Wednesday, November 3, 2010

A Belief of Basic Fairness

Injustices abound. Look to the News and it is there. Investigate the workplace and it is there too. Pry further again into ‘the family’ and it is there also.

Injustices occur all around us, perhaps as an abnormal sign of an otherwise normal life. If things were suddenly completely fair in and about life, and life were to become predictable, we’d probably miss the interest and passion generated simply because of the unbalanced nature of the world we live in.

Still, it has to be said that most, if not all, of us struggle with the concepts of justice and injustice, particularly as it pertains to both our personal lots and our sense of social or societal justice.

Resentment Doesn’t Pay

Notwithstanding the above, it never seems to pay for us to dwell on these injustices.

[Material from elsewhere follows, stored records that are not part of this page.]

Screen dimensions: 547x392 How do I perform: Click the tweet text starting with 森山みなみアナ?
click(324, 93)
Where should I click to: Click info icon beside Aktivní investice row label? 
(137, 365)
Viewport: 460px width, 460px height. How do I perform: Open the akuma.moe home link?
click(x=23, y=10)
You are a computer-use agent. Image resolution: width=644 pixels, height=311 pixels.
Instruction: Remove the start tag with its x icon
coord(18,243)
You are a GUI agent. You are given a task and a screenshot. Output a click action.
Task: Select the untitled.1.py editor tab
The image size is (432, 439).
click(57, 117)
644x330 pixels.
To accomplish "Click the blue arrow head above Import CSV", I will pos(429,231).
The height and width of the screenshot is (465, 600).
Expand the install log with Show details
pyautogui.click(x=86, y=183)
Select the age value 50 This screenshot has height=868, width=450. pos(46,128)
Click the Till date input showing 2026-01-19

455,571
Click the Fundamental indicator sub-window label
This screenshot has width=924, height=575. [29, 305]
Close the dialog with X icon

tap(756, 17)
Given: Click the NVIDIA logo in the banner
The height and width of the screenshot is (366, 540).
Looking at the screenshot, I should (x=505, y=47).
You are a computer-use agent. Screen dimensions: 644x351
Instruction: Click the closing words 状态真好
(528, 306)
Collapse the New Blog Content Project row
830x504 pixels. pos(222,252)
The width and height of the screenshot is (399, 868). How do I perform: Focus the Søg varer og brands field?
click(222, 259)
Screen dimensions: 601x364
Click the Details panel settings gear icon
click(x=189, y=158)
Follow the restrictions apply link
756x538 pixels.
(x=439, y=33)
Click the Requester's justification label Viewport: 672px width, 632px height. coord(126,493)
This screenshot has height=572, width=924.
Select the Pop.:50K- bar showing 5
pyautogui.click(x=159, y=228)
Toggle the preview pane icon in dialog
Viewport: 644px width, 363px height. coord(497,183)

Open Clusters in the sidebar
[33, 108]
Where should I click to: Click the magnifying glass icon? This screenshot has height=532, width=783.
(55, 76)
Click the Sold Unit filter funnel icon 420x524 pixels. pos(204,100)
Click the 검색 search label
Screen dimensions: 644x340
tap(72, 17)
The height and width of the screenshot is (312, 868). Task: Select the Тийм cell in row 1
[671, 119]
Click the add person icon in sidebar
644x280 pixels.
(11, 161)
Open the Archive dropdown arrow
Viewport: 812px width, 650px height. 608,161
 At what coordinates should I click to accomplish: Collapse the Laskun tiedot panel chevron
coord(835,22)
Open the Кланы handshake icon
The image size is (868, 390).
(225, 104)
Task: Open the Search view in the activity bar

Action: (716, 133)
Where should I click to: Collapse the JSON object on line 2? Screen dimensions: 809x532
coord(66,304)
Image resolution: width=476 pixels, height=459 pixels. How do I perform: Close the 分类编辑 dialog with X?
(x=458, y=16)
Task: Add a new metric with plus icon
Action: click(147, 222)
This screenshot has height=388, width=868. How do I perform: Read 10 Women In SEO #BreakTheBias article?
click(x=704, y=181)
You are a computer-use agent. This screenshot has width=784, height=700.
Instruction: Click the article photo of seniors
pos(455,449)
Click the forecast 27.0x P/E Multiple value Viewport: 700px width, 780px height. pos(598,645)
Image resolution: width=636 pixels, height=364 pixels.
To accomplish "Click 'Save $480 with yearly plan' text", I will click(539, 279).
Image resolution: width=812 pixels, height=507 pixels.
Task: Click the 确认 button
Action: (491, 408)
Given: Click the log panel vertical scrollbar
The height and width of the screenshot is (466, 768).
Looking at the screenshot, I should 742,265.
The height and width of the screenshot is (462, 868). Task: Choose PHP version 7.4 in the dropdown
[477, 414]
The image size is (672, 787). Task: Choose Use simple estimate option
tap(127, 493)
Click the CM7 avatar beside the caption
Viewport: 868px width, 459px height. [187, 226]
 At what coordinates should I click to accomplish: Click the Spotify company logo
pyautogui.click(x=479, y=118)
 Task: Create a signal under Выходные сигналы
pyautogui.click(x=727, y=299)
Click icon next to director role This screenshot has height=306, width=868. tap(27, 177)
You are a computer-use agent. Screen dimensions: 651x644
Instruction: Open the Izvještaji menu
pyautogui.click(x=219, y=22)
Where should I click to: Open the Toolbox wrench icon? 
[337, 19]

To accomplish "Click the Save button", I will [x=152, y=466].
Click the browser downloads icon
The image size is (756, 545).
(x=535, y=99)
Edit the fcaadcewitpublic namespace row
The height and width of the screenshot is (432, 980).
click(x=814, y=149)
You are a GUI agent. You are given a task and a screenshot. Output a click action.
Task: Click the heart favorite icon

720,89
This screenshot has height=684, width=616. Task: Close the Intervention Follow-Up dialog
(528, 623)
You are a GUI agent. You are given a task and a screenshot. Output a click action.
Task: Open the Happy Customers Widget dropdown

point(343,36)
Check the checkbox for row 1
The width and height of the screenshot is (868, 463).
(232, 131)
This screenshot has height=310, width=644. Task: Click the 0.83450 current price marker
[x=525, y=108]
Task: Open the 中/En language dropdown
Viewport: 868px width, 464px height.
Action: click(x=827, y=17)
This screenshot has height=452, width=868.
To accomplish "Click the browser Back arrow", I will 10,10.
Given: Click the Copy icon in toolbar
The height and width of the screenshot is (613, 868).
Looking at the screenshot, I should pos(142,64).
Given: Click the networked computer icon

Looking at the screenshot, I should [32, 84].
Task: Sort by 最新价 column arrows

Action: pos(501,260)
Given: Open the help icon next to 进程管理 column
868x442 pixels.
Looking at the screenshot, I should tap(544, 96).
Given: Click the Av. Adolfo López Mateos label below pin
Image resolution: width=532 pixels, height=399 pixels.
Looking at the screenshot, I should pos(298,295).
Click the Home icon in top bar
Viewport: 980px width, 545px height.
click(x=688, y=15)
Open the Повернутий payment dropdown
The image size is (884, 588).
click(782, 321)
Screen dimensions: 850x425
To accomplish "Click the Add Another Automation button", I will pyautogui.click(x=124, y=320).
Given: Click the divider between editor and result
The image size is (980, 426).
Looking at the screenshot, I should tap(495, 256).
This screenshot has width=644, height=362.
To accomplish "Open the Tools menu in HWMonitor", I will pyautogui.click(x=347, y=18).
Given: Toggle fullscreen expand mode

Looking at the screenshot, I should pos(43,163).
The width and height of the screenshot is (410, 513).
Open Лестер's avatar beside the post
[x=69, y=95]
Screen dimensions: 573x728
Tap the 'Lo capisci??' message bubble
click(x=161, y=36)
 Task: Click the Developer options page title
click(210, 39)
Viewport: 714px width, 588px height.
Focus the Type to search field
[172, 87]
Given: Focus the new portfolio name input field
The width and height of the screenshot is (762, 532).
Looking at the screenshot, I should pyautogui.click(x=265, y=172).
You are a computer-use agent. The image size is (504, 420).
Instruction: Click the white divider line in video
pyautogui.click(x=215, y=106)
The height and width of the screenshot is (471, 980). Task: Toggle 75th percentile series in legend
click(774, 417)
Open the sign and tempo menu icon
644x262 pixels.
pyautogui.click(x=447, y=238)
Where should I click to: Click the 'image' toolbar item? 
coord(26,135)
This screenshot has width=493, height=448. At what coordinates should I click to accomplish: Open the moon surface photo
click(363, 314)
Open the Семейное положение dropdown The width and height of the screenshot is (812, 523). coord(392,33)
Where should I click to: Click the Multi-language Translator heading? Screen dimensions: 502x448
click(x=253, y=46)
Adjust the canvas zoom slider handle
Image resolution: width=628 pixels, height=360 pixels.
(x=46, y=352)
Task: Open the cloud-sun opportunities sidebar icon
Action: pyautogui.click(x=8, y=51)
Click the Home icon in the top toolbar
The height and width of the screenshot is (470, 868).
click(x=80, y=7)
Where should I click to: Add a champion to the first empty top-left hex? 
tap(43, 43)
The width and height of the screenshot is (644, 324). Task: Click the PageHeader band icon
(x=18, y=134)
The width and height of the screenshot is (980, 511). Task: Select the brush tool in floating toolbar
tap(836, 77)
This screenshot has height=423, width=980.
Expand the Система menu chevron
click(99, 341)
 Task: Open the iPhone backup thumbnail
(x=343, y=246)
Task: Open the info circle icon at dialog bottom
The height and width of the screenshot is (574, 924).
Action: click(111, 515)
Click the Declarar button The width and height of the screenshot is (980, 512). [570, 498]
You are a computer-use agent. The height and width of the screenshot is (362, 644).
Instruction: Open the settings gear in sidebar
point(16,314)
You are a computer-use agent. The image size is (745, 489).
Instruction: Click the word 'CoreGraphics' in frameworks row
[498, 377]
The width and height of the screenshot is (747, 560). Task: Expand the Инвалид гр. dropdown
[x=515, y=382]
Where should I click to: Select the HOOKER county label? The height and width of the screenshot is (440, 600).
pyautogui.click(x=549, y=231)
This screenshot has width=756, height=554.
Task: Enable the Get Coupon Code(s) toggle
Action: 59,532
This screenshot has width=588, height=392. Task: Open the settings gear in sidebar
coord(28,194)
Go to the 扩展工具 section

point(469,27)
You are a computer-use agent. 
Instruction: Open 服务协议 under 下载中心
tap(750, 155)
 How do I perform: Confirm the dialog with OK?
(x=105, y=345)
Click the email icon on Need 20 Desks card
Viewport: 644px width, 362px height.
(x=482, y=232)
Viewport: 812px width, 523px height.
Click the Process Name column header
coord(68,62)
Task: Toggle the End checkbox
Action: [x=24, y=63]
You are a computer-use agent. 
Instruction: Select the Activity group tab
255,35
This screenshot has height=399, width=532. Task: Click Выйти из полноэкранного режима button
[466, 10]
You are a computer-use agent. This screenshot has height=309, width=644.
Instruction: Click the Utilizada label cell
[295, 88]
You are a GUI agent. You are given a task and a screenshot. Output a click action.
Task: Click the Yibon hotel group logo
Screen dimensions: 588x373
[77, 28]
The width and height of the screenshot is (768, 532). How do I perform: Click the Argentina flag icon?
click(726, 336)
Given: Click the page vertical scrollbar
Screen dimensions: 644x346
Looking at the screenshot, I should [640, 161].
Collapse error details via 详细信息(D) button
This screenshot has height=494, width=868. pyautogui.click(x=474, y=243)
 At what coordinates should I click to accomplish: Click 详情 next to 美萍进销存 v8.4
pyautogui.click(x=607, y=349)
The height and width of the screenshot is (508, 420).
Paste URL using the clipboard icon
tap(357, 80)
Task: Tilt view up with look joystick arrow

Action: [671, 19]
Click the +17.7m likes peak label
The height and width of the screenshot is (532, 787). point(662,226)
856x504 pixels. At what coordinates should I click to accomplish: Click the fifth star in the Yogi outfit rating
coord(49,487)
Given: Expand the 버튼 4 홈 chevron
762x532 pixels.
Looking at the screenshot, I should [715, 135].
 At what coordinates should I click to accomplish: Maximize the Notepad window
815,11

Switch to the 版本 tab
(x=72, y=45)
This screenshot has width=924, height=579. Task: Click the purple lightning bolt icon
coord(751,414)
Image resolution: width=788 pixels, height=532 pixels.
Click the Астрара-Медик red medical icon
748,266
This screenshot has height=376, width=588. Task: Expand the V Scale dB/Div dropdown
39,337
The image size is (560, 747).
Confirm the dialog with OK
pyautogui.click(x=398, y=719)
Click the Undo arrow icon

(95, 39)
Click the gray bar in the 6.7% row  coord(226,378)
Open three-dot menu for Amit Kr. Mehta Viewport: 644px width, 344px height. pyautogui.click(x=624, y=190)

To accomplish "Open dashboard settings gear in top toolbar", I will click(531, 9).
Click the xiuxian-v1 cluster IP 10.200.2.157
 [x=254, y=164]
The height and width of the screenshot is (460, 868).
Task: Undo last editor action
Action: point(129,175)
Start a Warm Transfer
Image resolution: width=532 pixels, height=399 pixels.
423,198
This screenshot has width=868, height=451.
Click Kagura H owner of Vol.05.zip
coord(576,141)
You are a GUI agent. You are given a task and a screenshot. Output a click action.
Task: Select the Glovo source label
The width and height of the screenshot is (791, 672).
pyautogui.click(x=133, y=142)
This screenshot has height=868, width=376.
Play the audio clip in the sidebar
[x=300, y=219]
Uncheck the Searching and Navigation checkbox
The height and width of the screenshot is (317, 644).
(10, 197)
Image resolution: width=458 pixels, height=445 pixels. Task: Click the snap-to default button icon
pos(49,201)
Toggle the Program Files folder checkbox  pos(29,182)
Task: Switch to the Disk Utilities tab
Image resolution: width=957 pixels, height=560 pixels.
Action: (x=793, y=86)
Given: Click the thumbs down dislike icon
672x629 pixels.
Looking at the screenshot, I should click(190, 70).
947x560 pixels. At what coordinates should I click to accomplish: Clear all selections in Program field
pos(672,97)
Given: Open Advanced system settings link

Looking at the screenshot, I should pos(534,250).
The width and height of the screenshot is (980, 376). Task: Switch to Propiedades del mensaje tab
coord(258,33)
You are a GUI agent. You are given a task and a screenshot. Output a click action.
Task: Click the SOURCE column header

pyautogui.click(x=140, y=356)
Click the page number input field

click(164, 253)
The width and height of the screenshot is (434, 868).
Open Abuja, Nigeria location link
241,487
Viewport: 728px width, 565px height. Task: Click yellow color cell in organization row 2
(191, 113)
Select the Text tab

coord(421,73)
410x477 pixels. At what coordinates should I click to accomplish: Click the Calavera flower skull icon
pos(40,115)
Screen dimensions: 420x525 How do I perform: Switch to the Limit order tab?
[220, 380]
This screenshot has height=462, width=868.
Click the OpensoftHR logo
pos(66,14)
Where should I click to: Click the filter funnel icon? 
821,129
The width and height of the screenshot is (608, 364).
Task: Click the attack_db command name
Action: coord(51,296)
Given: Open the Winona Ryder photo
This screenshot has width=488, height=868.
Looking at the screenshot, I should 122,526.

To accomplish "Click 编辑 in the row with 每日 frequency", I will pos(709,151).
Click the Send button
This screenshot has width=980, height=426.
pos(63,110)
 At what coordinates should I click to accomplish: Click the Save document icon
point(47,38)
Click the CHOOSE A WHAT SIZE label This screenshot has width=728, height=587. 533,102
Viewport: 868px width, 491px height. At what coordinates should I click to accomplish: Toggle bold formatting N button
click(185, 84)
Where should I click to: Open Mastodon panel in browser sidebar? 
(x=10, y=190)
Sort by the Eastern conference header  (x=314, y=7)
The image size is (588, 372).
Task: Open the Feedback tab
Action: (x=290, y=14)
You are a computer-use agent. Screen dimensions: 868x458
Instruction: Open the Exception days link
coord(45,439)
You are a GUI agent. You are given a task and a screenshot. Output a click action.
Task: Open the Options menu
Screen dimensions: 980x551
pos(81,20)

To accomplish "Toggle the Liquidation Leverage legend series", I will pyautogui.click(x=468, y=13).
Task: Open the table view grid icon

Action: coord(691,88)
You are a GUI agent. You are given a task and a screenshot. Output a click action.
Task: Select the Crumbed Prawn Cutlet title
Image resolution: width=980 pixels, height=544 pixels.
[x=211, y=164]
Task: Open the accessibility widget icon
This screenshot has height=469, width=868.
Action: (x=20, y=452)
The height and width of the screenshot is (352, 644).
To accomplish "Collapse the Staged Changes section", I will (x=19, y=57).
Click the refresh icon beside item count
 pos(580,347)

The only exception to this is if we make those injustices the catalyst for action, but we must always bear in mind that a concern for justice is not the same as a capacity to impact justice—so far as action is concerned.

A concern that we can’t influence will only frustrate, overwhelm and inevitably fatigue us.

A Better Basic Belief

We all develop beliefs as we funnel through which to live life. Many of these are quite hard-wired, particularly those that have a tinge of moral virtue about them, and our beliefs always seem to distil into this realm.

It can be seen, hence, that justice and injustice get high billing.

But what we might often forget is how influential we are over our beliefs. Despite what some might think, we can shape them. We don’t have to continue accepting our false beliefs, for instance.

Having a basic belief that most things are inherently fair will do strange things for our perception. We’ll start to see issues from a more holistic viewpoint because we’re seeking not only the highly visible injustice view, but also the justice view too.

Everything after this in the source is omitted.